Well yes the 20 percent less under any circumstance is a safety margin that makes sense but I have read the pumped basal versus long acting thing well outside of that context also
Levemir to Lantus, 20% less.
Lantus to Levemir, 20% less.
I wish I had the computing power to decrypt their algorithm!
Always remember that a unit is unit, except when it isn’t. That advice right there will keep you safe.
I have to say that EH and I don’t have an emotional bond to insulin pumps. 11 years on MDI until this November. Loved being unteatheared and feeling as normal/unlimited as possible.
However, it is so much easier from a bolus perspective (yes, yes, I know this thread is about basal insulin testing) with the pump it’s amazing. No finding the bag, the kit, the pen, the needles (and EH had it down and is very organized), no priming, no putting it all away. Just. Press. Some. Buttons. No need to haul it all out again in two hours when you realize the 1u correction didn’t do anything for some reason.
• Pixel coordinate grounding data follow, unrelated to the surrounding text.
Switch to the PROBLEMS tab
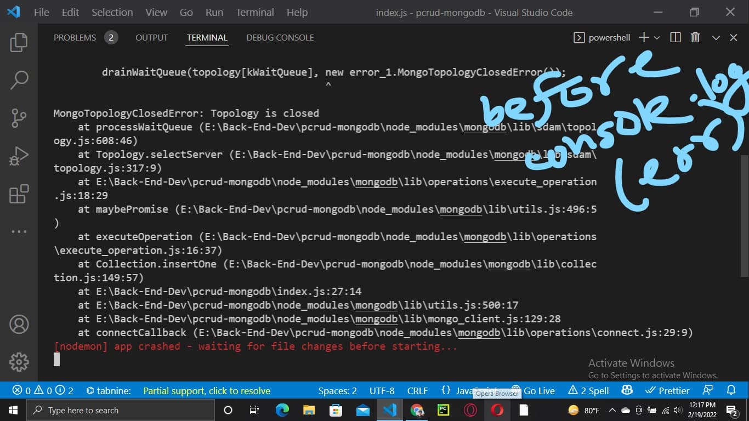Viewport: 749px width, 421px height. (x=75, y=37)
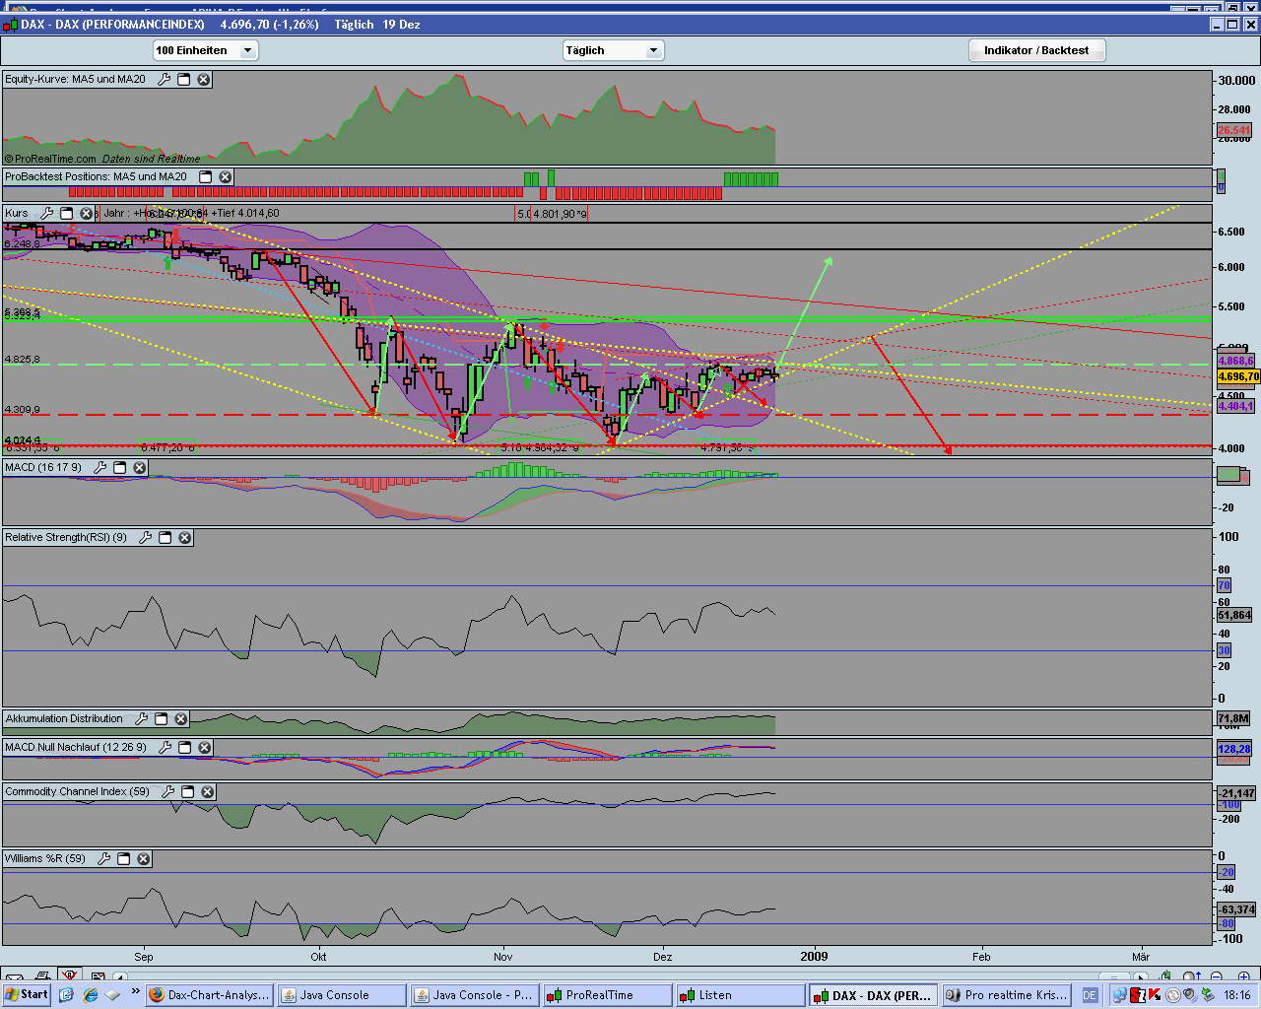Click the Windows Start button

(27, 994)
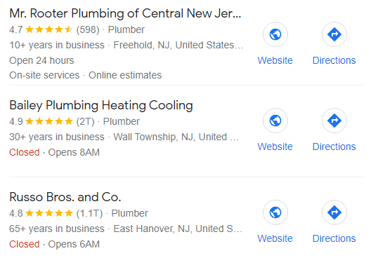Open Russo Bros. and Co. listing title

[x=65, y=197]
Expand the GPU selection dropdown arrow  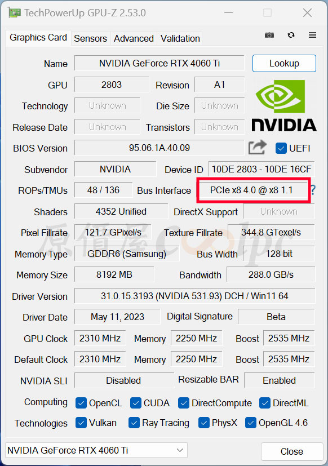[180, 450]
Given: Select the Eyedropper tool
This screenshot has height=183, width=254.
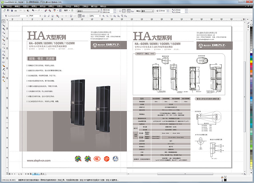Looking at the screenshot, I should [x=3, y=69].
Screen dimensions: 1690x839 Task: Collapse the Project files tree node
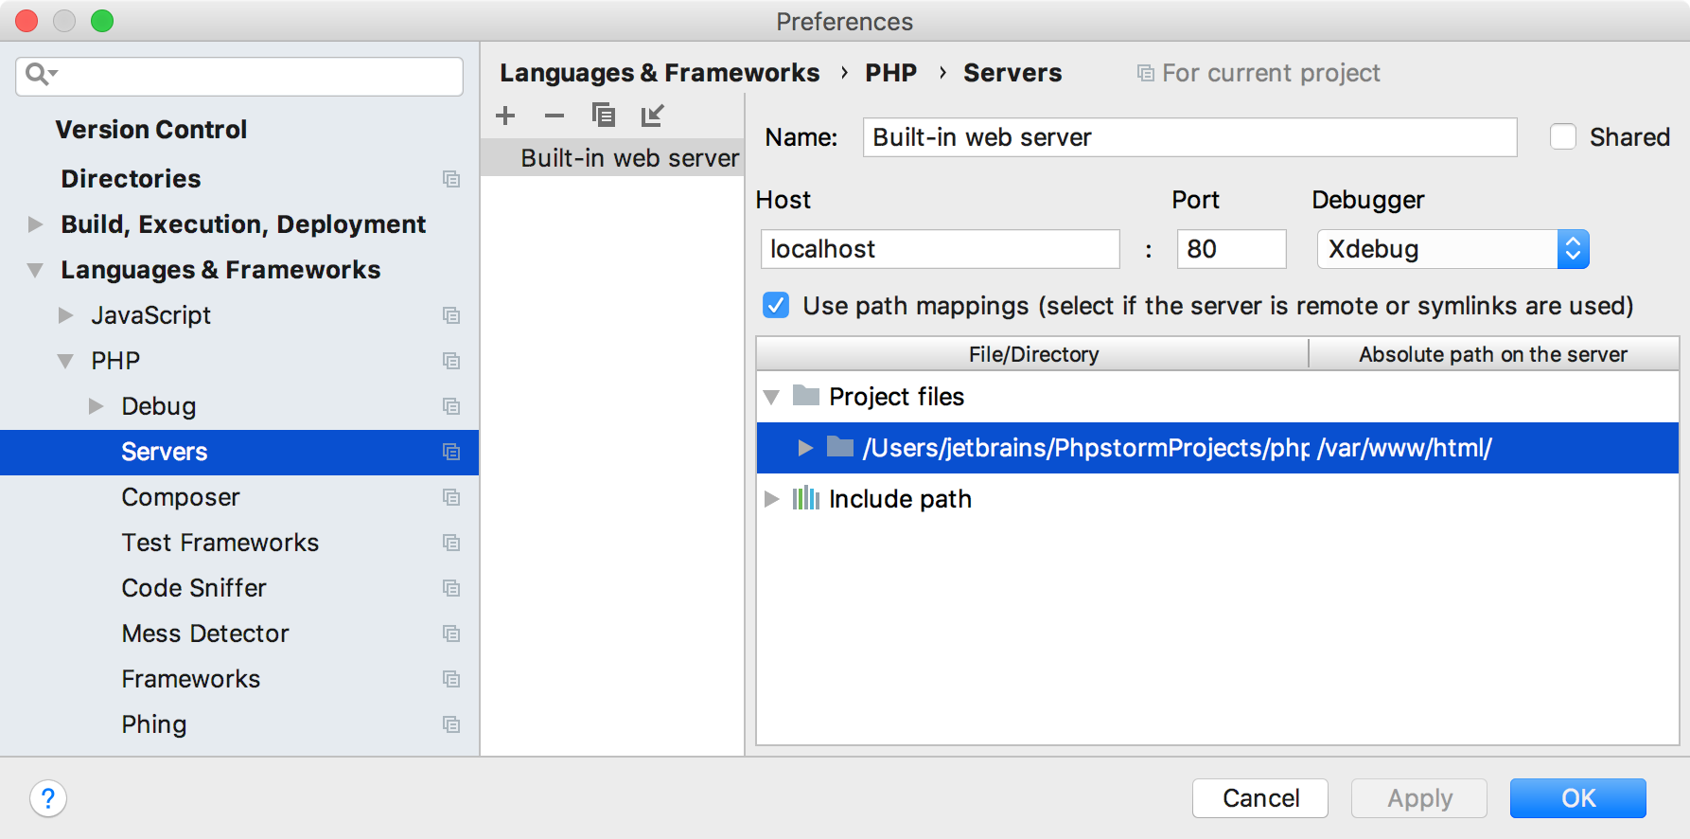click(772, 397)
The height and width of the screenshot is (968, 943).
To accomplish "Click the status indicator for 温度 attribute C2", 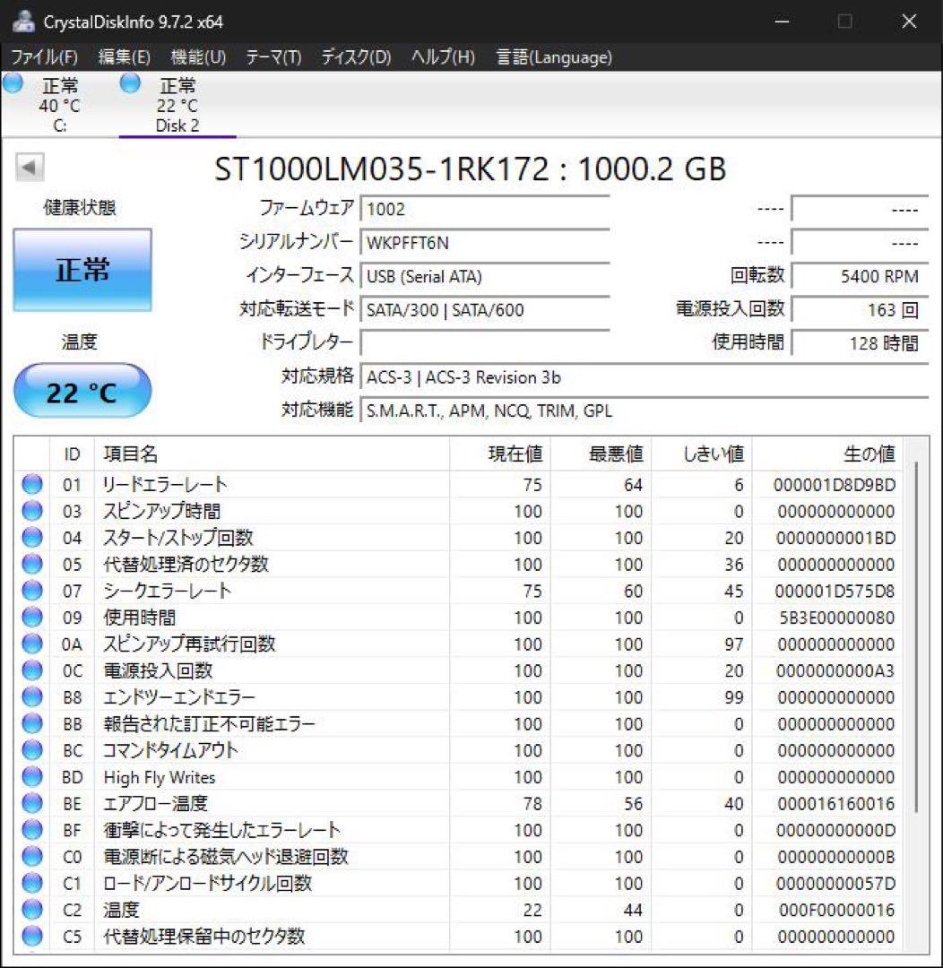I will click(31, 909).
When he started with Triseba from MDI the endo made a calculation error and EH went low for about 24 hours. So stacking with the long duration of Triseba is something to keep in mind for any future readers of this thread looking for hints on how to switch. Also, doing distance running and using Triseba didn’t seem to be a good fit for EH. It just wasn’t up to not causing lows.
I think everyone should try a variety of options if at some point they find what they are doing is not working for them. However, everybody is different.
@Jen , I really hope that this will be a great thing for you, and you’ll have better management than you already do – I think you’re doing a great job, even though it doesn’t feel that way sometimes.
Thanks! It really doesn’t matter to me which turns out to work better - MDI or pump - I just want to explore all my options.
And I agree about not having an emotional bond to my pump. I used injections for 15 years and pump for 11, and in many ways the pump is superior for management (well, we’ll see on that one) and my lifestyle. I don’t really care which tool I use, but I’ll use whichever one has the most benefit for me (which may be different for different people). I feel like 15 years and 11 years are both enough time over a long enough period that I have a pretty good handle on all the pros and cons of each.
Also, with a pump I could literally bolus a correction in the middle of the night in bed without ever turning on a light or even moving, aside from moving my hand to the touch bolus button on my pump. I did the same things while in the middle of teaching, in meetings, while waiting in a lineup at the bank, while walking down the street. Sure, I also did shots in lots of public places, but there’s no comparison about how quick and discreet a touch bolus is.
I’ll probably persevere through this box of five pens I have (plus the one I’m using), which will last me about a month and a half to two months in total, and at that point decide what to do long-term. The only way I’ll stop early is if my control continues to be totally messed up for weeks, in which case I’ll go back to my pump on the weekend of January 6-7 (I go back to work on January 8).